__WHAT THE TASK ASKS__. Extract precisely the lines that run from the line containing "Where should I" to the end of the records below, with both ends included and pictures omitted.

__MATERIALS PROVIDED__.
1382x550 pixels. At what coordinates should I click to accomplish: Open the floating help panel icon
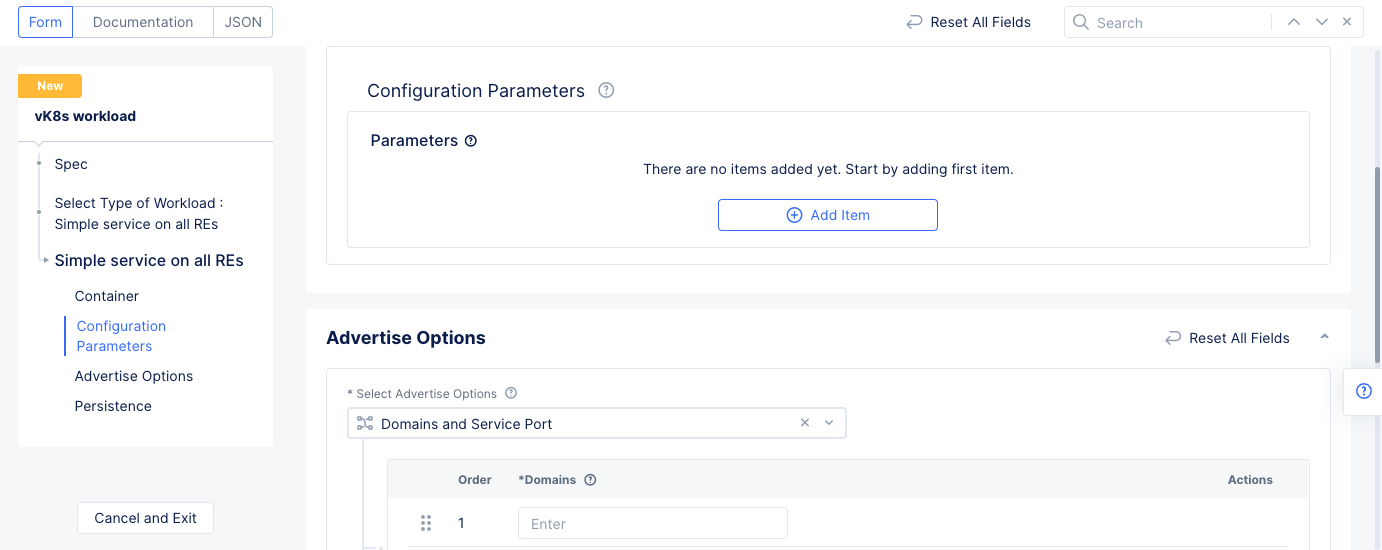(x=1363, y=391)
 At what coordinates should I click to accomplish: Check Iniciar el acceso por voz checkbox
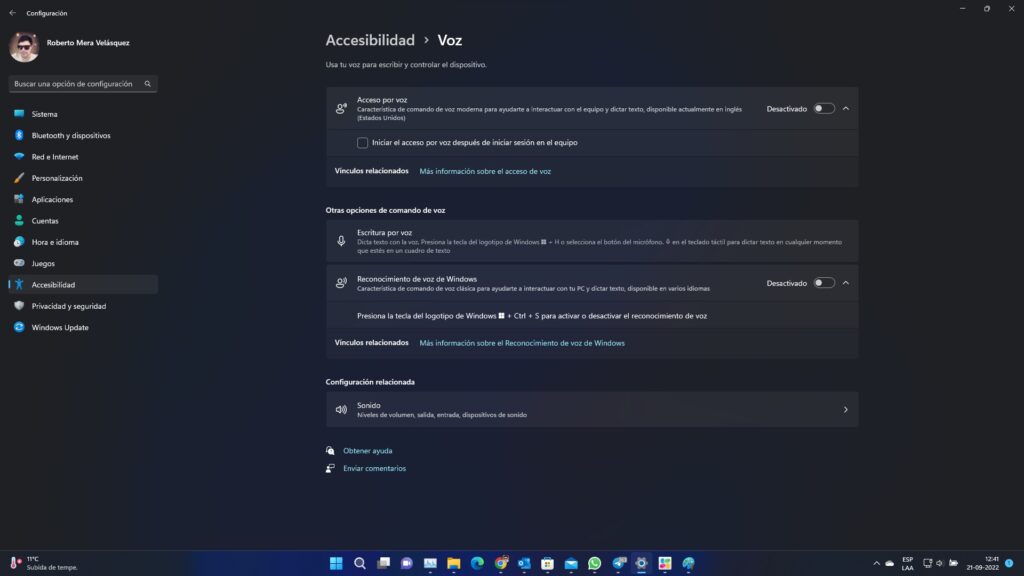pyautogui.click(x=362, y=142)
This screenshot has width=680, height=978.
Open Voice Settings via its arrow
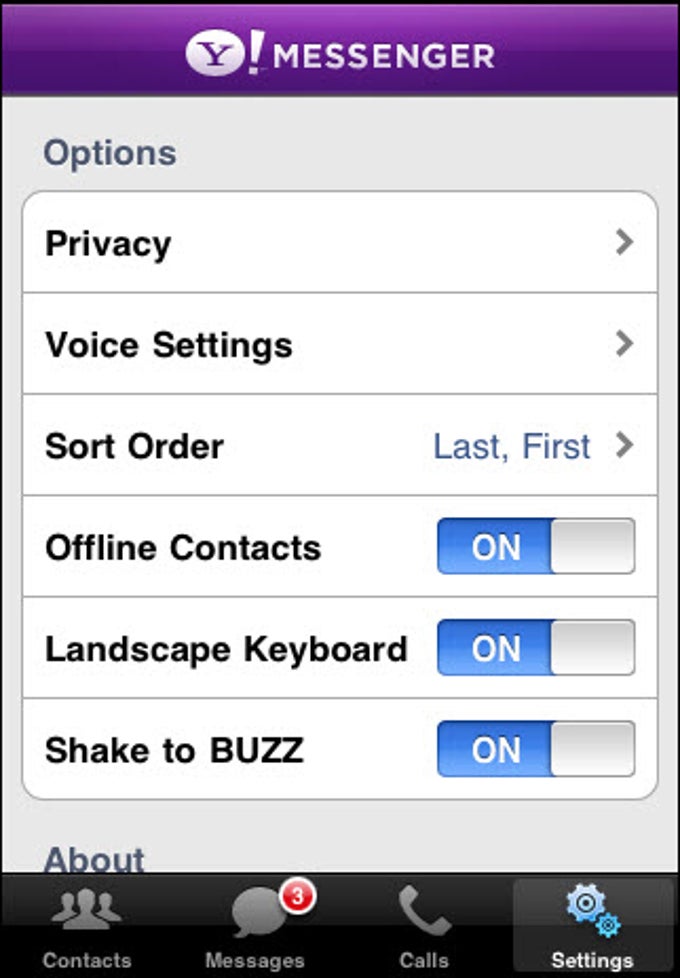tap(622, 344)
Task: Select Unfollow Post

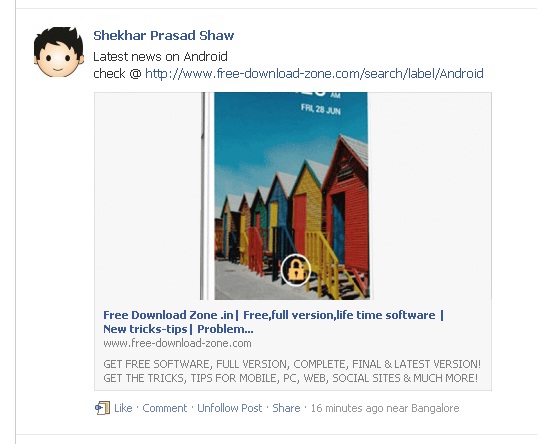Action: (x=230, y=408)

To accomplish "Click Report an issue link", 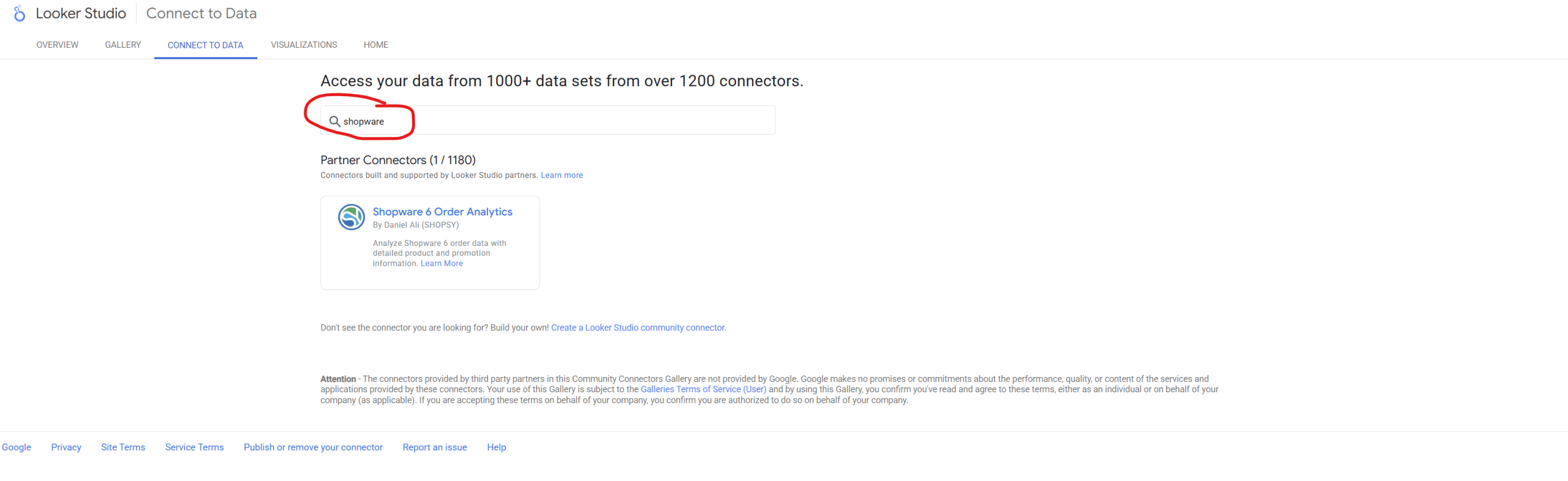I will point(435,447).
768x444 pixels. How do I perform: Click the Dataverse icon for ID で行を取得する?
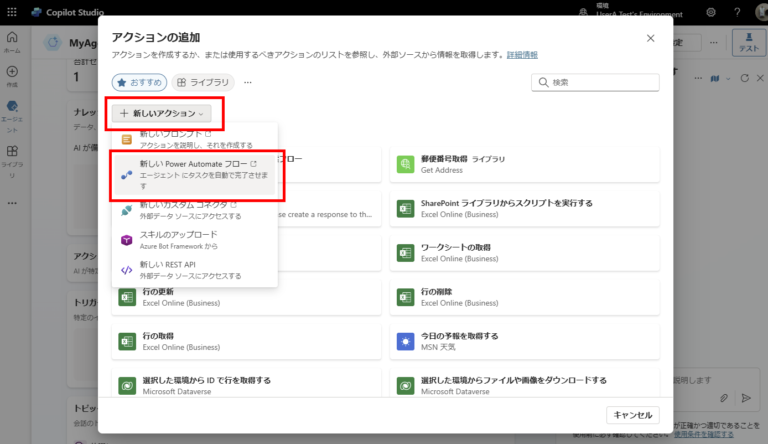click(x=128, y=385)
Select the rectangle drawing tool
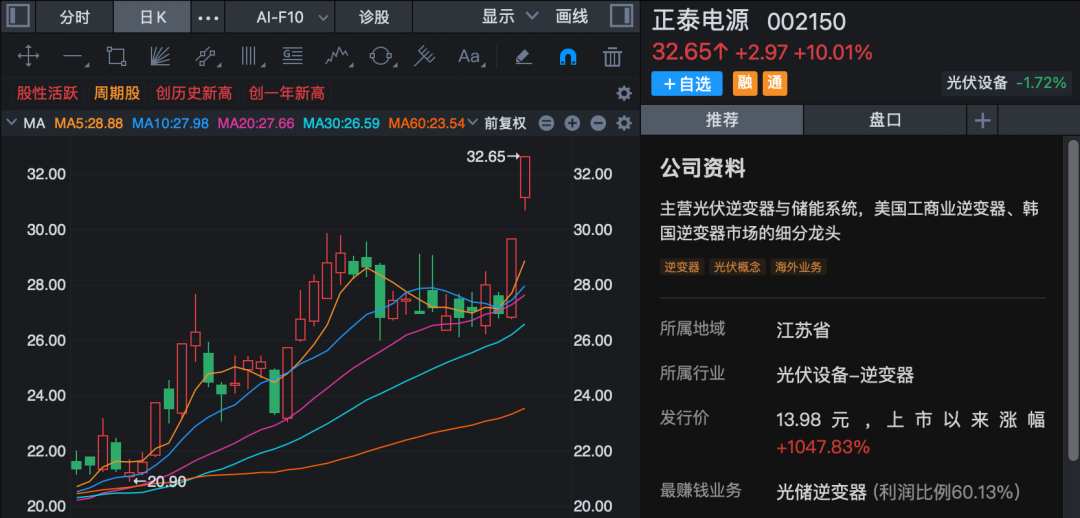The image size is (1080, 518). pyautogui.click(x=116, y=57)
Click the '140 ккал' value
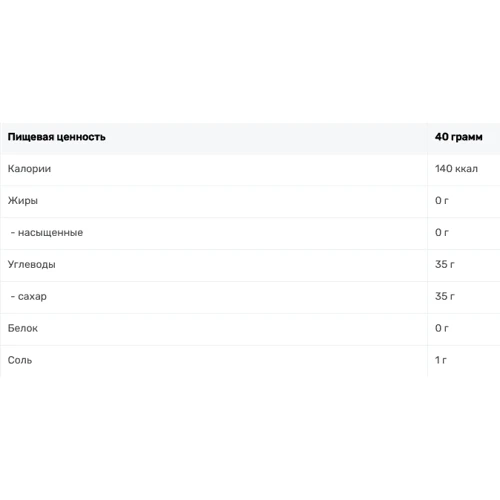The width and height of the screenshot is (500, 500). pyautogui.click(x=456, y=169)
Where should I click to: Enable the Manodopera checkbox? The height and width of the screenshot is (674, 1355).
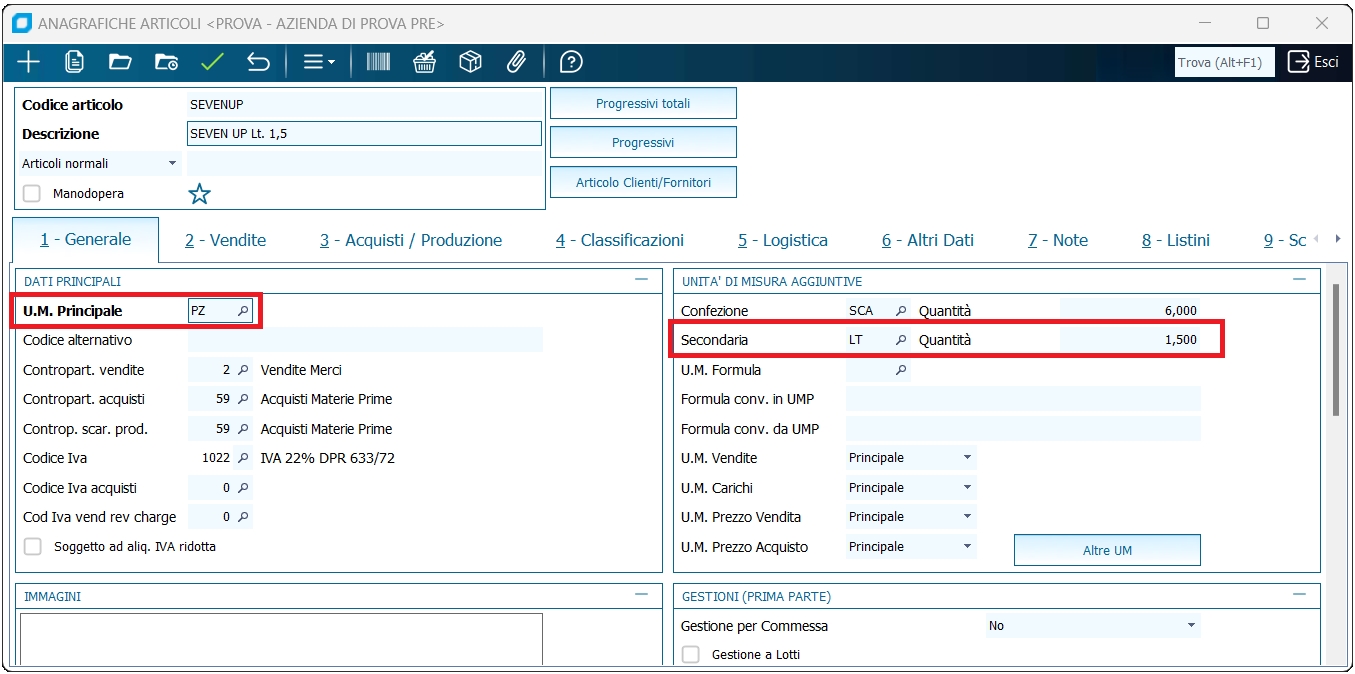click(x=32, y=194)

__WRITTEN ANSWER__.
Where should I click to: Enable the Manodopera checkbox? The height and width of the screenshot is (674, 1355).
click(x=32, y=194)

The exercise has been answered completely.